2.王子エフテックス・特種東海が値上げ発表 |
特殊紙などでは王子エフテックスが7月24日、特種東海製紙が8月1日に製品価格改定を発表しています。
対象製品 | 全製品(フィルム製品含む) |
改定幅 | 個別にご案内 |
実施日 | 2024年9月出荷分より |
改定理由 | 昨今の不安定な世界情勢、為替相場の円安定着による原燃料価格の高止まり、物流2024年問題対応での物流コスト上昇、人手不足に対応する委託費用見直しや待遇改善など |
対象製品 | 特殊紙全製品 |
改定幅 | 現行価格より10%以上(製品によって異なります) |
実施日 | 2024年10月1日出荷分より |
改定理由 | 円安の進行等による原材料価格の上昇、燃料価格や物流費の上昇、人員確保等に伴う労務費負担の上昇、特殊紙需要のさらなる減少 |
各社とも自助努力だけではコストアップ分を吸収するのは困難として、価格改定への理解を求めています。

--- 設問 ---
特殊紙の値上げに関する文章を、最後の文の後から書き継いでください。 エントリはこの作業には関わりません。

--- エントリ抜粋 ---

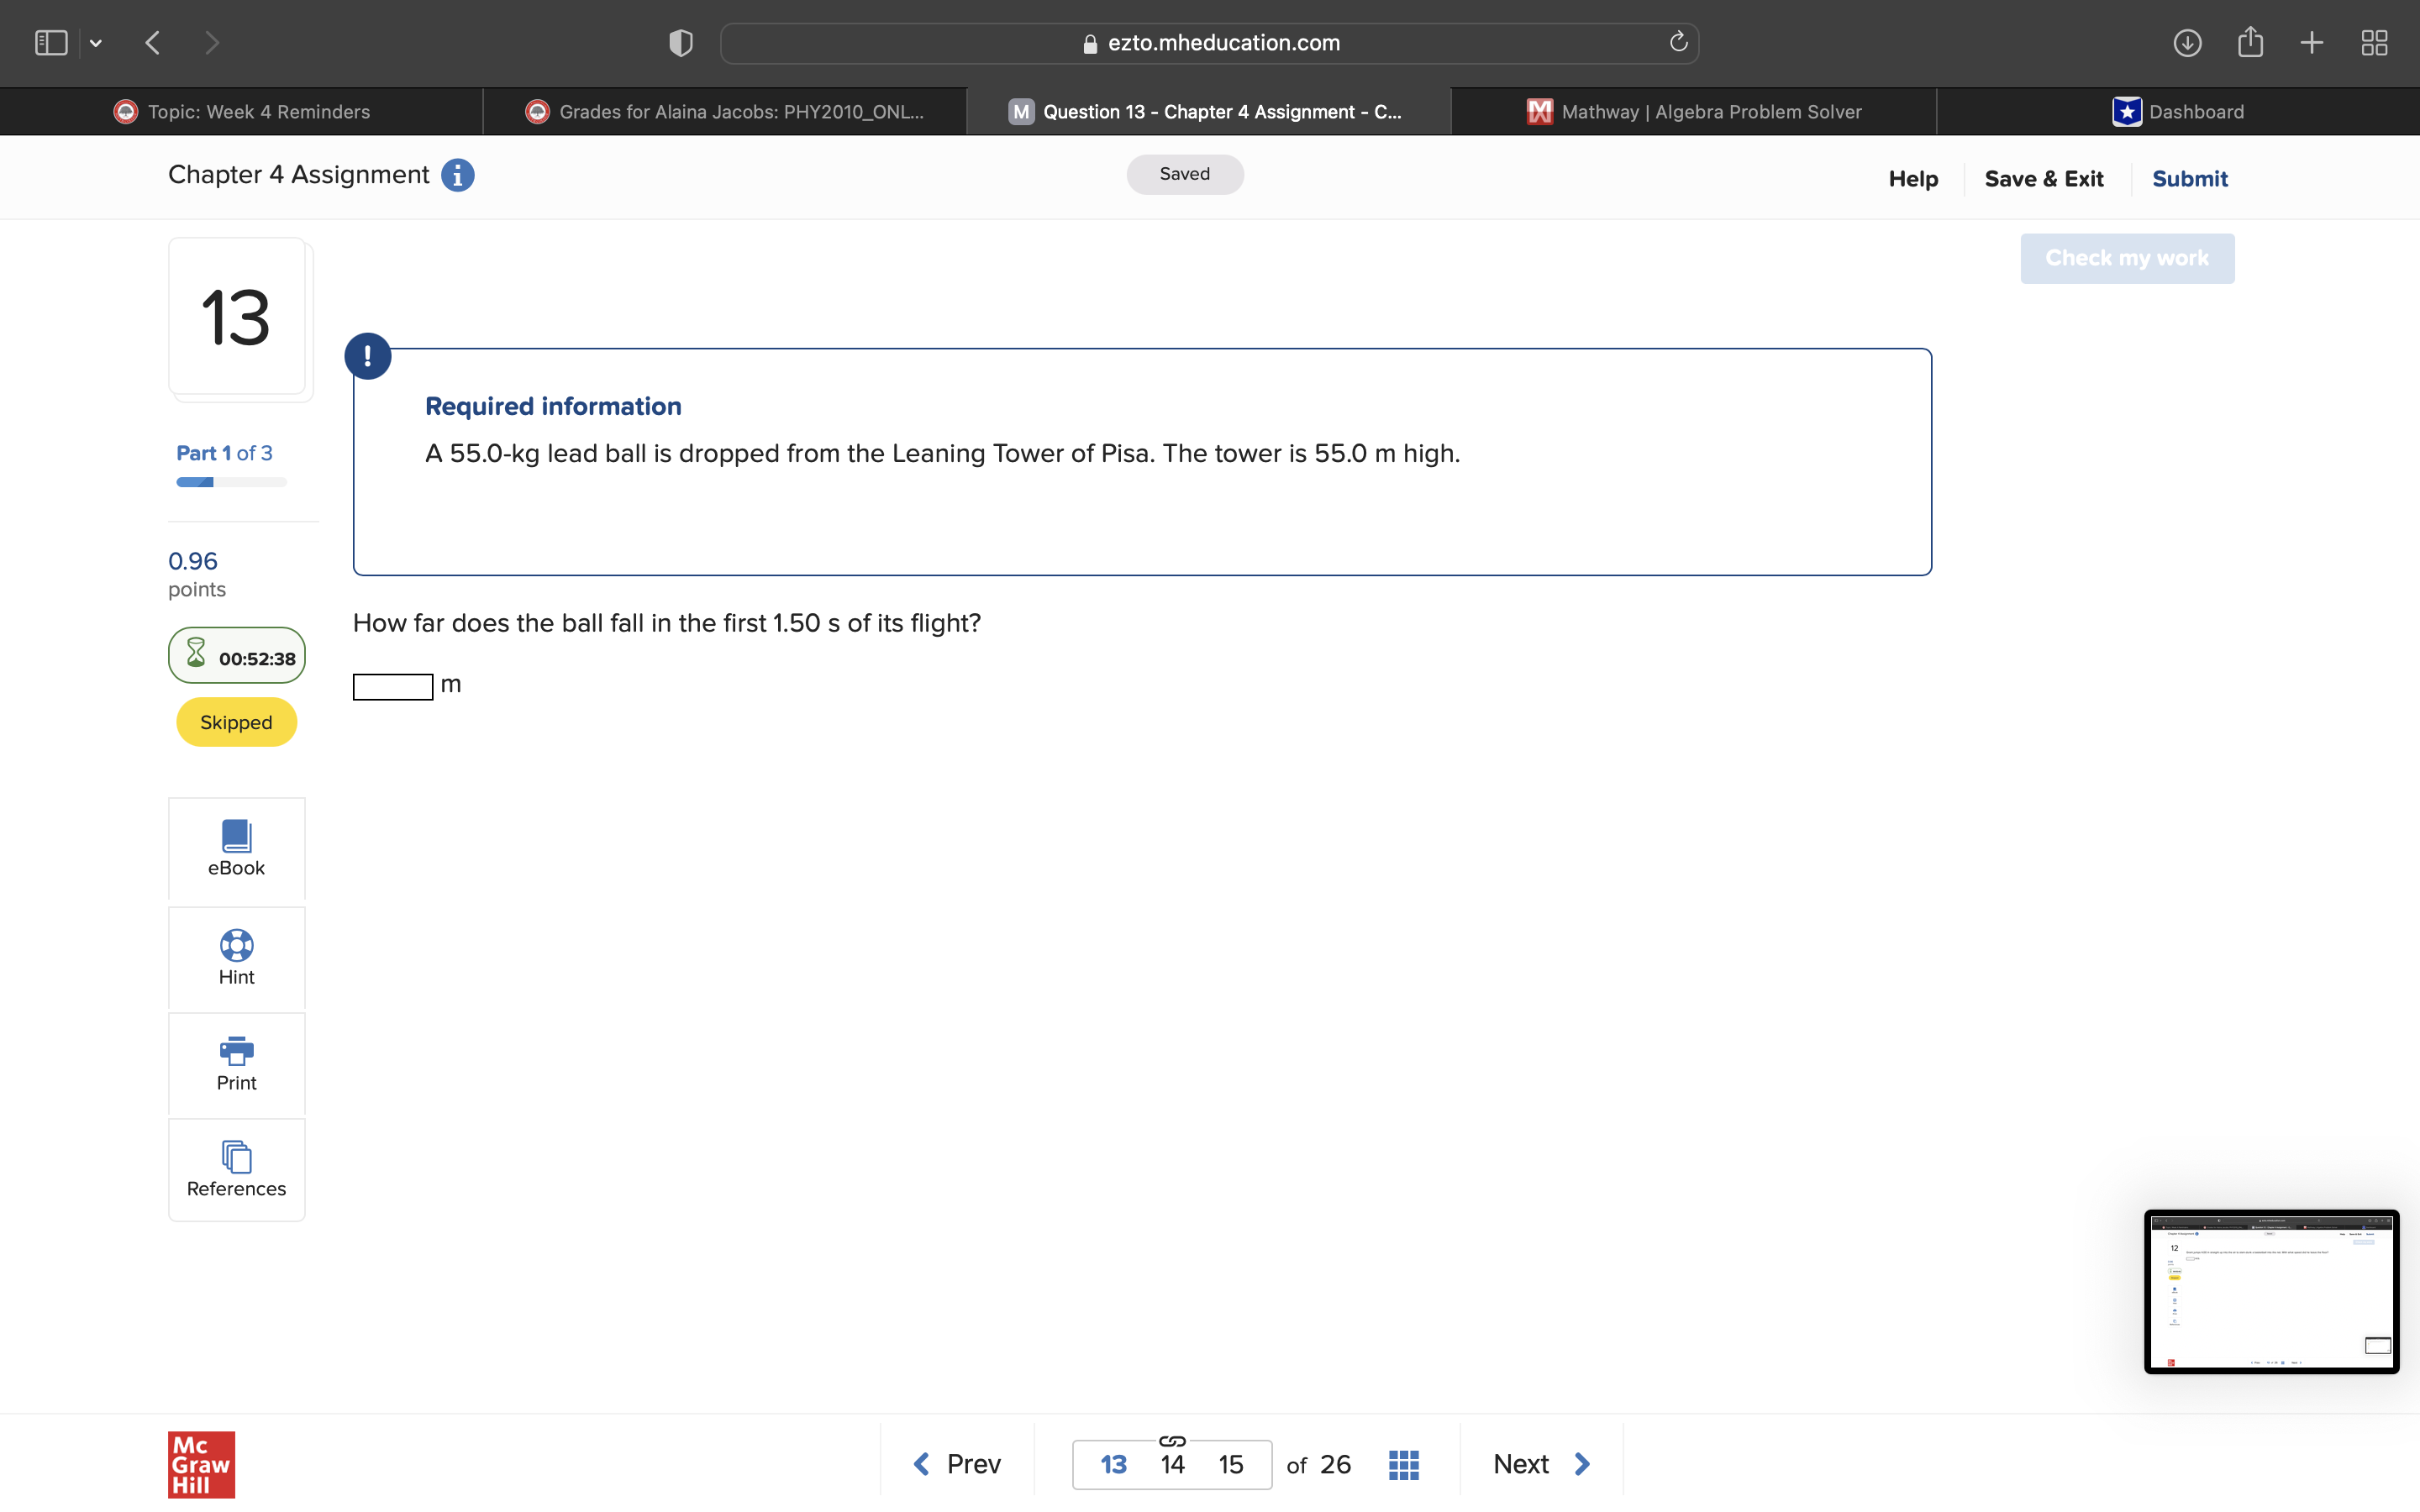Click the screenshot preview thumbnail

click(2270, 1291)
...
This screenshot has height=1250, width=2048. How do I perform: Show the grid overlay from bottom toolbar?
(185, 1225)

--- 解答 ---
3.日本製紙 グループ生産体制再編成 |
日本製紙は8月7日、グラフィック用紙事業の生産体制再編成と事業構造転換を目的とした停機と家庭紙事業展開について発表しました。同社サイトの発表によると、
対象設備 | 白老工場 8号抄紙機 | 八代工場 N2抄紙機 | 八代工場 9号ボイラー |
生産能力 | 64千トン/年 | 232千トン/年 | ‐ |
生産品種 | 上質紙・晒クラフト紙 | 新聞用紙 | ‐ |
停機予定時期 | 2025年9月末 | 2025年6月末 | 2025年11月末 |
停機理由 | ・加速するグラフィック用紙の需要減少に対応 ・GHG排出量削減 |
・白老工場の残る生産設備において、グラフィック用紙以外の製品の拡大を図る ・八代工場では輸出を中心とした家庭紙事業を2027年度をめどに開始する見通し |
停機する抄紙機で生産している製品は引き続き生産を継続する計画として、同社は引き続きのご愛顧を呼び掛けています。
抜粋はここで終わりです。